Well, this new approach to advertising technology creeped some people out, and privacy advocates were a bit more vocal about using targeted online advertising by parsing through people's emails. A California lawmaker tried to introduce some legislation preventing the practice. International privacy groups chimed in with their own concerns. In the end, however, the fact remained that one had to sign up for a Gmail account and everyone that did was (presumably) aware of how the service worked before they did sign up. So it was an opt-ín system – If you didn't want Google parsing through your email and serving up relevant, targeted online advertising, you didn't have to use the service.

So there we all were, happily surfing away, not a care in the world. What most of us didn't realize was that enough free cookies were being distributed to each of us to turn the otherwise docile Keebler elves into tree-dwelling Mafioso erroneously plotting a turf war.

These cookies, of course, are the ones that websites place on your computer when you visit – little packets of information that record your visit, and sometimes, your activity there. Certainly, there's a legitimate reason for this. When you return to a website, it can help if it remembers your last visit and you can pick up where you left off. Assume, for example, that you were making multiple purchases from an e-commerce site and had a bunch of stuff in your shopping cart but were forced to abandon the site before completion. It's nice to go back and pick up where you left off without having to do it all over again.
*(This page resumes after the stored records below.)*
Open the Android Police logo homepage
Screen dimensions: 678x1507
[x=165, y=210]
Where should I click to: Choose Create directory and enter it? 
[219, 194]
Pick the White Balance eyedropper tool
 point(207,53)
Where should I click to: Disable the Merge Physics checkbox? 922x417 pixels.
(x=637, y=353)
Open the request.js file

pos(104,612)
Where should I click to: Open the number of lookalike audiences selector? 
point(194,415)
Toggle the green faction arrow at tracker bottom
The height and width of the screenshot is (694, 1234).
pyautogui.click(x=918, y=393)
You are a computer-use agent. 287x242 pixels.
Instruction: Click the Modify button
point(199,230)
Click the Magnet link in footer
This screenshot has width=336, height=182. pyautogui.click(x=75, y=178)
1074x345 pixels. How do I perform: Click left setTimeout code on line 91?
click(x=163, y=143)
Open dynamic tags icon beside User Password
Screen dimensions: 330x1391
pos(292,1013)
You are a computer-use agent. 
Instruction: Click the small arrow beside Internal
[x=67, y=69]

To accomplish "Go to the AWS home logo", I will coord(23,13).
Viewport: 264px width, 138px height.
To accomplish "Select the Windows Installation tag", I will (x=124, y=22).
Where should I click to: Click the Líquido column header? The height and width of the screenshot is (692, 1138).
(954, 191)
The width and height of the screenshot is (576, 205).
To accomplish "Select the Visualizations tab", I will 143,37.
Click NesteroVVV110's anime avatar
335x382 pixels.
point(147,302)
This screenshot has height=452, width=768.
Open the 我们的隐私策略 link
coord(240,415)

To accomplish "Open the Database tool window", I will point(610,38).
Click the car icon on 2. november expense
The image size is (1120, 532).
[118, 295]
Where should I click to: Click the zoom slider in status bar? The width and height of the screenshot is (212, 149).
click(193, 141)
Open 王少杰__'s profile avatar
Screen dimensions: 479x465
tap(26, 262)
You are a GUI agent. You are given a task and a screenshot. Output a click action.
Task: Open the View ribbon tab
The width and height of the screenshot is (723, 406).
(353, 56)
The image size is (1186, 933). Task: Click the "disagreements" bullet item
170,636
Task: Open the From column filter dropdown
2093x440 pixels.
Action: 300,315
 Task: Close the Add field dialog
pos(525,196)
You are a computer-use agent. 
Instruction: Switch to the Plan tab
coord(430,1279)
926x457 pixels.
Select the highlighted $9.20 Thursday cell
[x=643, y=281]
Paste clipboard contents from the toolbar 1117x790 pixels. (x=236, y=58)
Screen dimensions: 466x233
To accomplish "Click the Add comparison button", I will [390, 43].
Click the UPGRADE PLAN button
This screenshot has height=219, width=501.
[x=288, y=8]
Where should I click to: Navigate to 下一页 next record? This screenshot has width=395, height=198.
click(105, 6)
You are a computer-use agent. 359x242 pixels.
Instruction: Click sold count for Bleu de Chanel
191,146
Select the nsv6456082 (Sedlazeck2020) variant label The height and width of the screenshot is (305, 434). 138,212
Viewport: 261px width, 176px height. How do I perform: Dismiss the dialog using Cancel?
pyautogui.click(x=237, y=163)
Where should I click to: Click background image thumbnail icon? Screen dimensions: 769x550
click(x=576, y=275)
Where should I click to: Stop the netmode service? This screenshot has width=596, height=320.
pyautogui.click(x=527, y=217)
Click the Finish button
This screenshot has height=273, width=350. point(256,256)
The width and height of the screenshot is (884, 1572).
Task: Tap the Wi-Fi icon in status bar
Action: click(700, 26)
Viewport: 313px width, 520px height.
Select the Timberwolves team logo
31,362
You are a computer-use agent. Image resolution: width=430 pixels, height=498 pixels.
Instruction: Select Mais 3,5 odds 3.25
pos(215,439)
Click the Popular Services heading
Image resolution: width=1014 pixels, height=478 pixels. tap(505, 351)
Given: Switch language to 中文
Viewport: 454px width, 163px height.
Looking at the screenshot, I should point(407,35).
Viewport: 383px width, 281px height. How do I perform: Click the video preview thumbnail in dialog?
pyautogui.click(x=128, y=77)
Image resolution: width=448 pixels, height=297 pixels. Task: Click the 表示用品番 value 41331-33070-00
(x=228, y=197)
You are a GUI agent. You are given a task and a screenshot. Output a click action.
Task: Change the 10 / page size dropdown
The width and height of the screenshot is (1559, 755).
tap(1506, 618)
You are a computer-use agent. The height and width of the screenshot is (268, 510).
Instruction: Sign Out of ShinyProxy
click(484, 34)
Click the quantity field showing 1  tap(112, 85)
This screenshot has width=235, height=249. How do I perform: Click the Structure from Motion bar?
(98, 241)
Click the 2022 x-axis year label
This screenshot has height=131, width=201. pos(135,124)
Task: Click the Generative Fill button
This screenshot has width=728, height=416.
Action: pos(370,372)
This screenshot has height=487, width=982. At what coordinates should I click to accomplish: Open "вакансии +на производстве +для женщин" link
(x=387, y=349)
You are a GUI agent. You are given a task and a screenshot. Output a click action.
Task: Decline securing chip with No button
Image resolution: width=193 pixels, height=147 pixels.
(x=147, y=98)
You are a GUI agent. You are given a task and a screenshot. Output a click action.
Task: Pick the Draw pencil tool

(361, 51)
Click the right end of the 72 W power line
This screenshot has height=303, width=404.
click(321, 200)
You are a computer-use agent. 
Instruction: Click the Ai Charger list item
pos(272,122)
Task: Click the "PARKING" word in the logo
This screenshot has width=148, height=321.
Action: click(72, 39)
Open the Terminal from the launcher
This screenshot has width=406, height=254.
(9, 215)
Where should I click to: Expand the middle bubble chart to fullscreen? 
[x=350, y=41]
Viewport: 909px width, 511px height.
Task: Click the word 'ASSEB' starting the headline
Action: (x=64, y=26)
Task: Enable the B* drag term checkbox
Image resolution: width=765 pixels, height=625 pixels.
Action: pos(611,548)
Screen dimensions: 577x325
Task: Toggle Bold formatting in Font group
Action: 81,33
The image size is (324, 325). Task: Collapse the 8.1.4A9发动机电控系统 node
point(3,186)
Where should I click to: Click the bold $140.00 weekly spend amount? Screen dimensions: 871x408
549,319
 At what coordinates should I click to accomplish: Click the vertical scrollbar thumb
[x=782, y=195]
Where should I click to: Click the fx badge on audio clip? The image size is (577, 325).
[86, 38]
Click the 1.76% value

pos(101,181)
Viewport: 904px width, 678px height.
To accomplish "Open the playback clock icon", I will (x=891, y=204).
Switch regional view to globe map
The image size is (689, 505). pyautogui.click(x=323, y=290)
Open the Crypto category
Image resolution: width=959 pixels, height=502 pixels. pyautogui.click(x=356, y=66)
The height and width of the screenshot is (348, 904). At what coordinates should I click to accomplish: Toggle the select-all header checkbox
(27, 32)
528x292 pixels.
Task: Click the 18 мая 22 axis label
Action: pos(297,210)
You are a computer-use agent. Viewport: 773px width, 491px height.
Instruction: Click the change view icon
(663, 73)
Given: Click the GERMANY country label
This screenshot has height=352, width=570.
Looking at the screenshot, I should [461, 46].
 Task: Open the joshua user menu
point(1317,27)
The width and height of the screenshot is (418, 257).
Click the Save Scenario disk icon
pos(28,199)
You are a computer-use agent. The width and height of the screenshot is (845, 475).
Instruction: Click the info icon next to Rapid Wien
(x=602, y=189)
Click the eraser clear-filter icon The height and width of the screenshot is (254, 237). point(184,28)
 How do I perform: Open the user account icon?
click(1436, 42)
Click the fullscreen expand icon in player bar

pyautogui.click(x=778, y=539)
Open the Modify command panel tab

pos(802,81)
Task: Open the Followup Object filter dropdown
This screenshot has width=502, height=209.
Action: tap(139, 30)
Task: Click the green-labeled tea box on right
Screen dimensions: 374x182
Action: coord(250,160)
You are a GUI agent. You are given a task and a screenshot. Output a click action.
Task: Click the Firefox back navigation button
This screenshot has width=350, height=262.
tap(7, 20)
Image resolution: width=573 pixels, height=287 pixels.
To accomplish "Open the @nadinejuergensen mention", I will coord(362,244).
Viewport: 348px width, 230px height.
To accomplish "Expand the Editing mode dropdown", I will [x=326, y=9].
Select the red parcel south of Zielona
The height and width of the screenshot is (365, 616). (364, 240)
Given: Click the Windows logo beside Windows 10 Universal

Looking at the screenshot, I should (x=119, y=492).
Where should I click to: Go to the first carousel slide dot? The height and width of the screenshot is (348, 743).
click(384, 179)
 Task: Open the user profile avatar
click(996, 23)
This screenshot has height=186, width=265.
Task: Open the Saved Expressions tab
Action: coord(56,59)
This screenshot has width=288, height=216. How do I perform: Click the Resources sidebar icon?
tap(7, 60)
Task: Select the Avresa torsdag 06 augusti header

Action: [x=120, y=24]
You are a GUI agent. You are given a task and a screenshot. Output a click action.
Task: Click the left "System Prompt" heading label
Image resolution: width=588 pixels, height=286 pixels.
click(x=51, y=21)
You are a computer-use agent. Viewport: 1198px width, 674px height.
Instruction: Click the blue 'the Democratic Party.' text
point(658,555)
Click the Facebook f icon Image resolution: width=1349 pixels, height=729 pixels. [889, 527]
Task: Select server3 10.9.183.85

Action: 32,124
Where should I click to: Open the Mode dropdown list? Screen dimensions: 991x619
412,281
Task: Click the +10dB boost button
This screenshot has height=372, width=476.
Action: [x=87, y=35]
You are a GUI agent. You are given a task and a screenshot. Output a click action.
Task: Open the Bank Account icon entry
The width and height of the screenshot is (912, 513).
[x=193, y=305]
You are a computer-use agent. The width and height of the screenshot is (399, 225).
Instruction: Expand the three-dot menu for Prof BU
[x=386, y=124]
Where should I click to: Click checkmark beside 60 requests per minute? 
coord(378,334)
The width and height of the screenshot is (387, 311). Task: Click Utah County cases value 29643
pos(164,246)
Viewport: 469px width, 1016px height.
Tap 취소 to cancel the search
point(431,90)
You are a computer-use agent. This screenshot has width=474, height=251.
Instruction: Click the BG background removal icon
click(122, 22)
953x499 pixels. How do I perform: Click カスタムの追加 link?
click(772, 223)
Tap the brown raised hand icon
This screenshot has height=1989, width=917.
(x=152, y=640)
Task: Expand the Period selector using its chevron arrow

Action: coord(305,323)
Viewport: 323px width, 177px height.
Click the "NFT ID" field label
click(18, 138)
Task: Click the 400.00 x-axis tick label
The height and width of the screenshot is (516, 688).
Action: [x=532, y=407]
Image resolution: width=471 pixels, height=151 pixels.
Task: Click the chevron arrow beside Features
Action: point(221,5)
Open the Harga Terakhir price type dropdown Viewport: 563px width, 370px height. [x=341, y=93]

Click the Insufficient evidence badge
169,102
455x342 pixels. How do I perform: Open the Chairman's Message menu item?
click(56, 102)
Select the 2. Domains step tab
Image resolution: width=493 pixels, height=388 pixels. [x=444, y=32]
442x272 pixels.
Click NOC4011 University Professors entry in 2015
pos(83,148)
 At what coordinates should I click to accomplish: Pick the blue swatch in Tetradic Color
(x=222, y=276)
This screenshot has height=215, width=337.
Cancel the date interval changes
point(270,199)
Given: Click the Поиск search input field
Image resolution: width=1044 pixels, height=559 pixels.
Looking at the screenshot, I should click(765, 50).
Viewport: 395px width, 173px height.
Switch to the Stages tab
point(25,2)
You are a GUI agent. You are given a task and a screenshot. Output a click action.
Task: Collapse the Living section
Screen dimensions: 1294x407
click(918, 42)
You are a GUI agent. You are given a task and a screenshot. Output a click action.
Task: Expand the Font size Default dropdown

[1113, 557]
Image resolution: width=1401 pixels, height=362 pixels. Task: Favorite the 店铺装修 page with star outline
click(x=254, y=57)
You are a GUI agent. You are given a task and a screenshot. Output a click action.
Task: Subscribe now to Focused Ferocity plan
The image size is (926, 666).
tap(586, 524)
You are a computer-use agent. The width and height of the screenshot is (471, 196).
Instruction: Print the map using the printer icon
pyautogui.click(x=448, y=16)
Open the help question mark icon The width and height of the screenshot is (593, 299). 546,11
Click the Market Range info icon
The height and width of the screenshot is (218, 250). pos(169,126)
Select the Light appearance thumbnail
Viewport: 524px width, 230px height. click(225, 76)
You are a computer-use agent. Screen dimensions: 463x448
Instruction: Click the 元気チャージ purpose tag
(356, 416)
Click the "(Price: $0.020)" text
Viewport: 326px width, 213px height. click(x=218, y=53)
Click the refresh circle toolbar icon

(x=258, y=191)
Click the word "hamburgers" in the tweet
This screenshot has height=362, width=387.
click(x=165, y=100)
Digital advertisers, however, saw another opportuníty for targeted online advertising. They invented advertising technology that would scour through the cookies on your personal machine, figure out what you liked and disliked by looking at the types of sites you went to, and then feed up highly targeted online advertising based upon your browsing history. These companies included aQuantive, DoubleClick, ValueClick, and others. Of the companies I mentioned, only ValueClick is still independent. Google snapped up DoubleClick, while Microsoft snapped up aQuantive. Clearly, these companies believe in the future of Internet advertising technology and also believe in the long-term legality of this technology.

Now some real red flags were raised. I've written about this advertising technology before, so I'm not going to go over it all again here. Suffice to say that some government regulators were pretty skeptical about this new form of advertising technology and there have been numerous suggestions for regulation. The lack of uproar from the public, however, has not really created any backlash for the companies in question. It could be because there is widespread ignorance about Internet advertising technology (and I believe there is, based on conversations with people of average Internet experience). Perhaps a part of it is also that privacy has been eroding on the Internet one incremental step at a time.